Canada’s food safety authority has announced improved monitoring to tackle seafood fraud, after a recent Guardian Seascape analysis found fish mislabelling to be widespread. However,environmental campaigners are concerned samples taken for a key report behind the announcement did not include restaurants and food services and used a less accurate methodology.
In its latest report, released on 24 March, the Canadian Food Inspection Agency (CFIA) said only 8% of the seafood it had sampled in the past two years was mislabelled, after new investments in food fraud reduction. It looked at 352 samples collected from domestic processors, importers and packaged fish at supermarkets in 2019 and 2020.
In a statement, Bernadette Jordan, Canada’s minister of fisheries, oceans and the Canadian Coast Guard, confirmed that the government would take action “with industry to strengthen traceability and fight fish fraud”.
But the recent Guardian Seascape analysis revealed that 36% of more than 9,000 seafood samples obtained from more than 30 countries were mislabelled, including in Canada, where four studies documented rates ranging from 25% to 55%. One of those four was sponsored by CFIA, and found an overall mislabelling rate of 32.3%.
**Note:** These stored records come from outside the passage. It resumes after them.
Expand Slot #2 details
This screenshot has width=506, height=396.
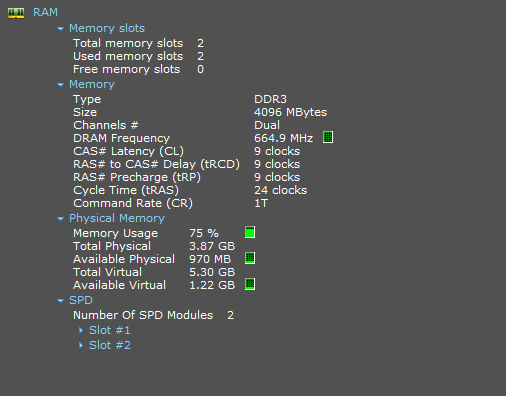(x=81, y=345)
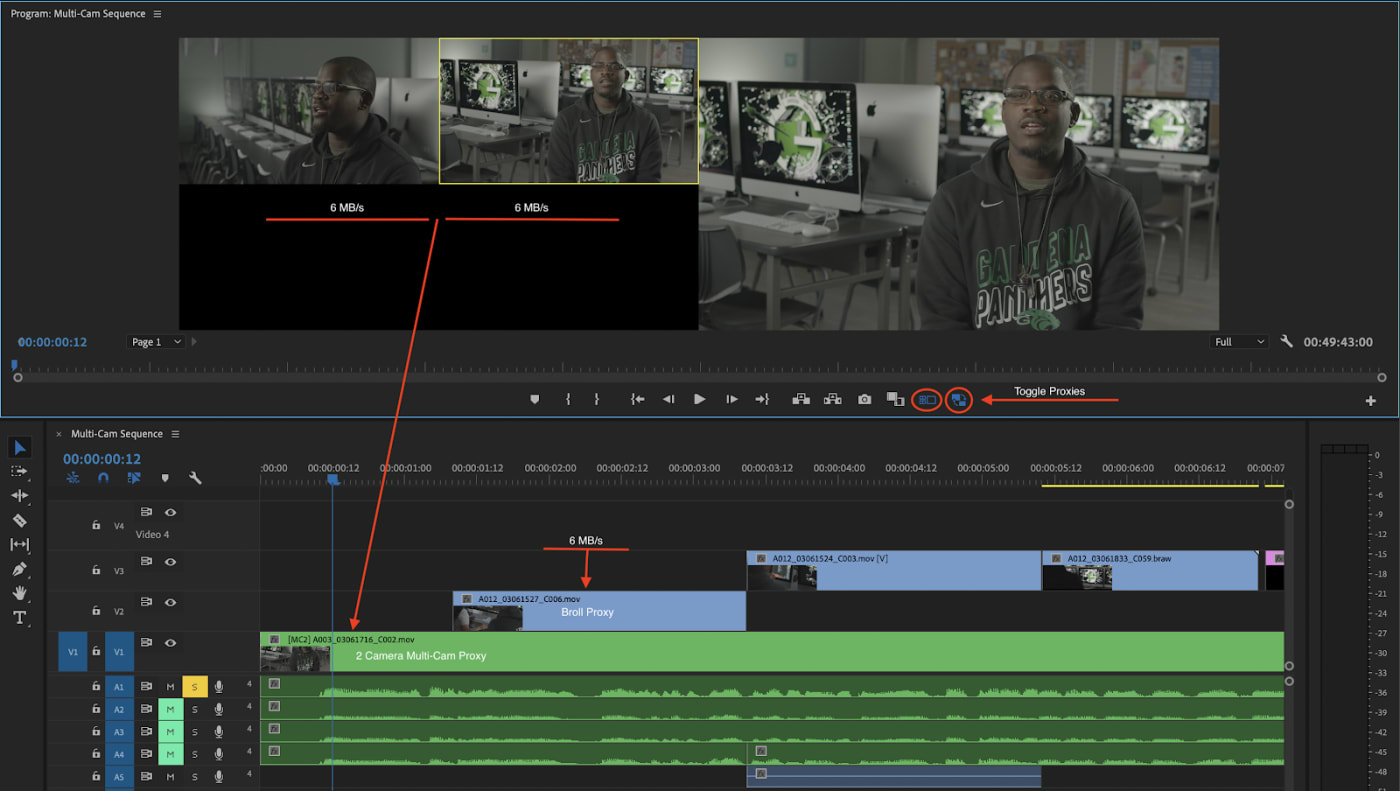Enable Toggle Proxies in the Program monitor

(958, 399)
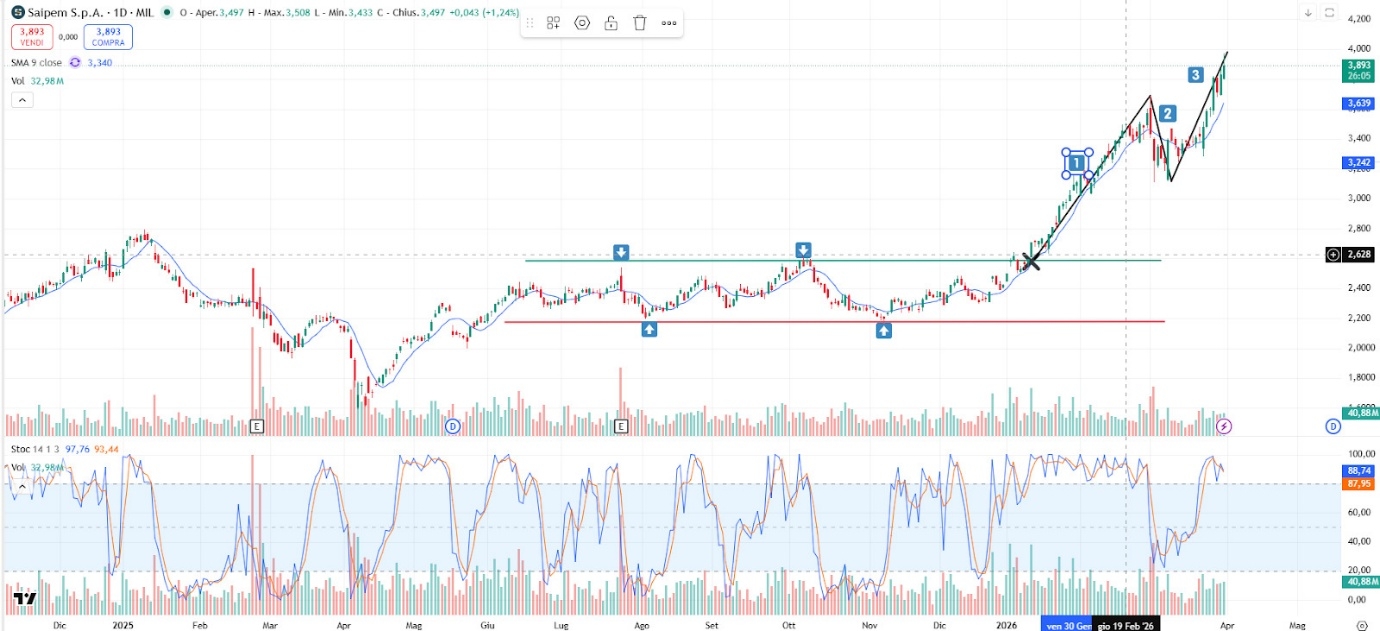Click the floating toolbar drag handle
1380x631 pixels.
(x=529, y=23)
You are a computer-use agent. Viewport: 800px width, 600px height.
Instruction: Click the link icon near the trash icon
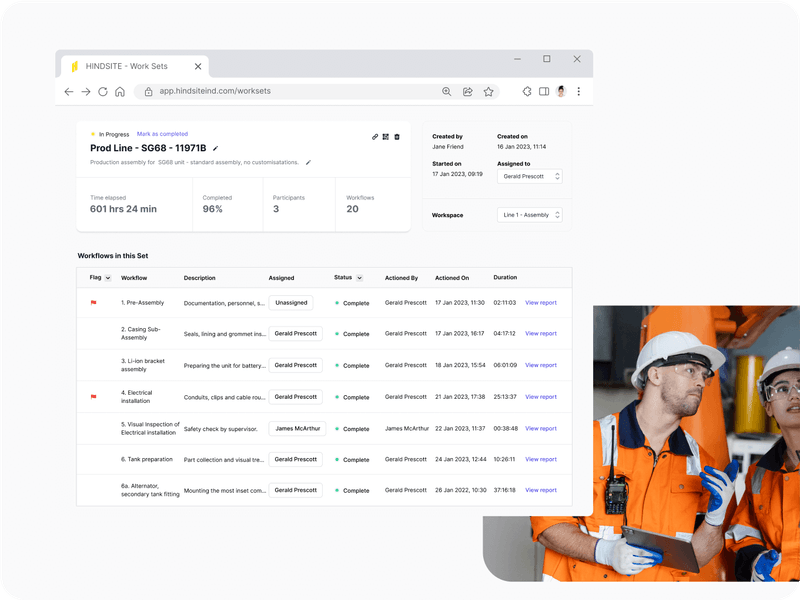(x=374, y=136)
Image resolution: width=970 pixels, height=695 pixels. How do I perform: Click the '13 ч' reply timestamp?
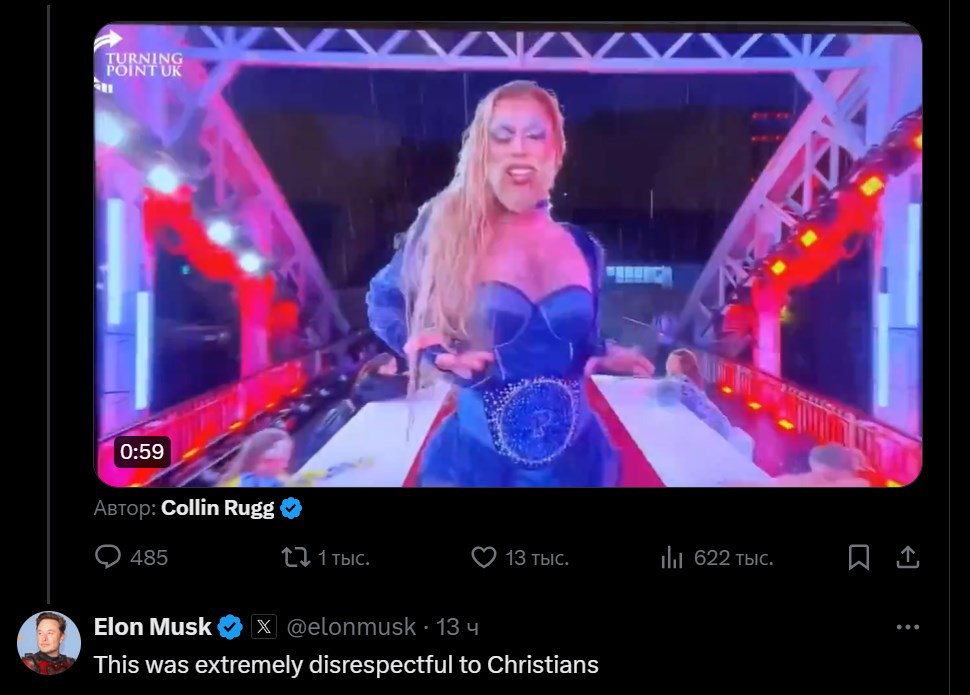[x=458, y=627]
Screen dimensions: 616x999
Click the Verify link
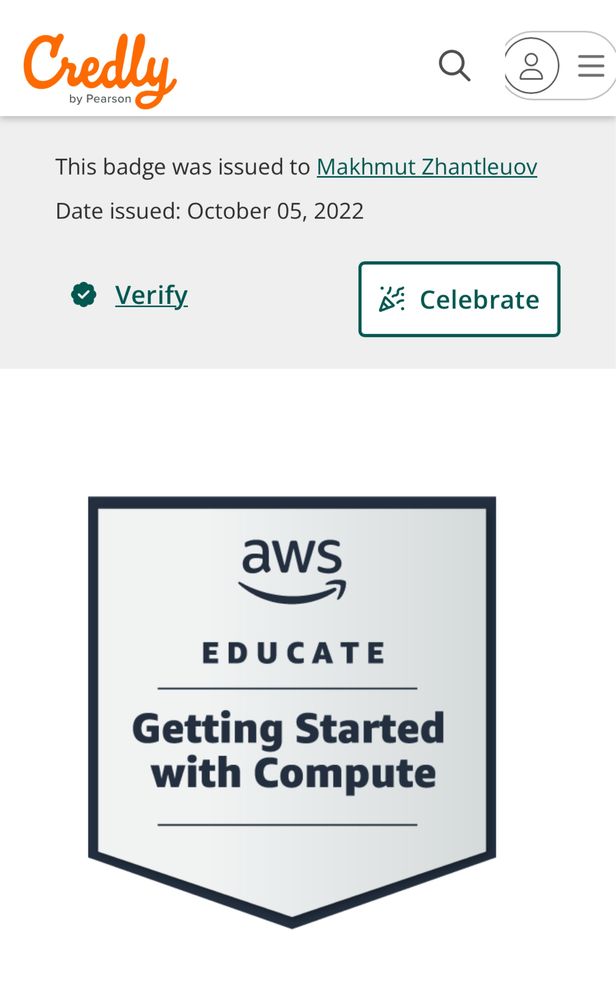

In June 2019, Canada invested C$24.4m (£14m) over five years to tackle food fraud, with the CFIA enhancing inspections, sample collection and testing of foods for authenticity. But the new report notably did not obtain samples from restaurants or other food service outlets, where mislabelling rates are consistently the highest.
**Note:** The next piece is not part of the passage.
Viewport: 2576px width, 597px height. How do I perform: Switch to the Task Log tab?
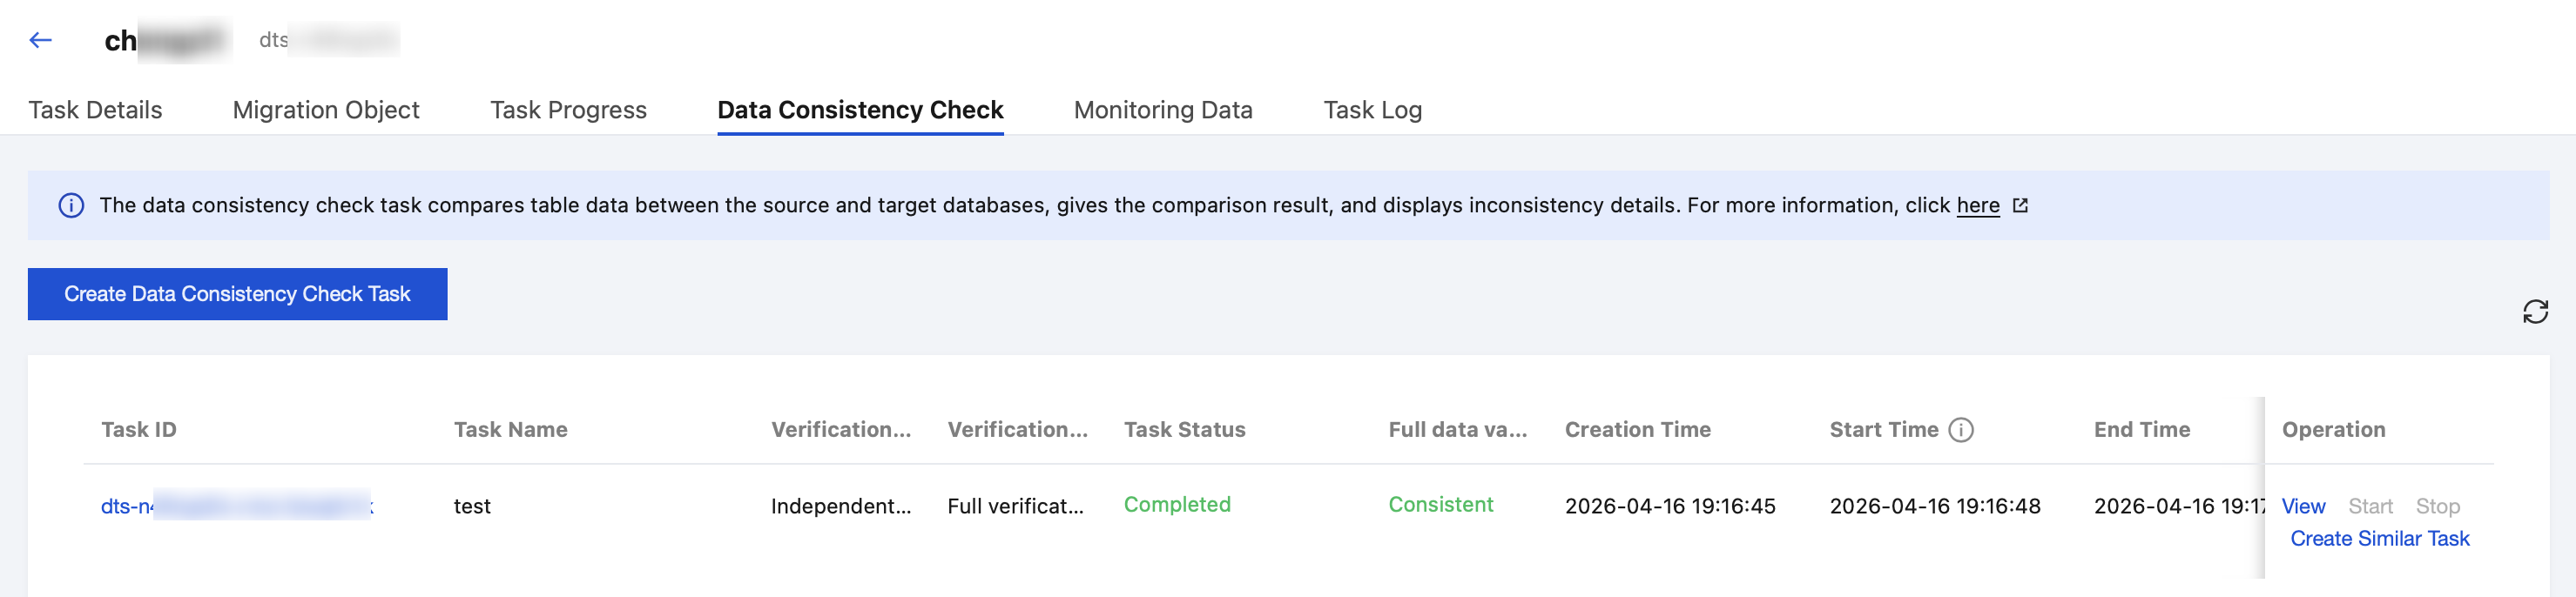1372,110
Its methodology was also less strict than that of many of the other studies. To be considered properly labelled, samples needed only have the common name of the fish, a CFIA spokesperson said.
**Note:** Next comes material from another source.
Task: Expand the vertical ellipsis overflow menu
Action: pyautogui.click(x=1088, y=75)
But a study published in Marine Science this month said CFIA’s “fish list” of common names was vague, outdated and misleading. “Over 100 species may be grouped under a single name, and dozens of different names can be used for a single species,” said the study, which called on Canada to urgently reform its seafood labelling and traceability policies.
Paul Lansbergen, president of the Fisheries Council of Canada, a seafood industry association, acknowledged that there were likely to be differences in methodology between CFIA’s study and others showing much higher rates. “Those other studies are looking to find mislabelling problems,” Lansbergen said. “CFIA is more objective.”
Josh Laughren, executive director of Oceana Canada, an environmental campaign group, said he was encouraged to see CFIA release the new study even though the result aligned neither with Oceana’s own sampling studies nor CFIA’s previous studies. “It reveals a need to do lots of sampling to get an accurate picture,” Laughren said.
More significant, he said, was Canada’s continued commitment to implementing better seafood traceability. In 2019 the prime minister, Justin Trudeau, issued a mandate letter to the health minister to develop a boat-to-plate traceability programme.
A CFIA spokesperson said a discussion paper on the programme would be released for public consultation in the coming months. “Transparency and traceability will do more than reduce mislabelling,” Laughren said. “It will help reduce illegal and unsustainable fishing, and improve labour practices.
Until the early 1990s Canada was the world’s largest seafood exporter. Today, only 24% of Canada’s marine fish stocks are considered healthy and the country imports more than it exports.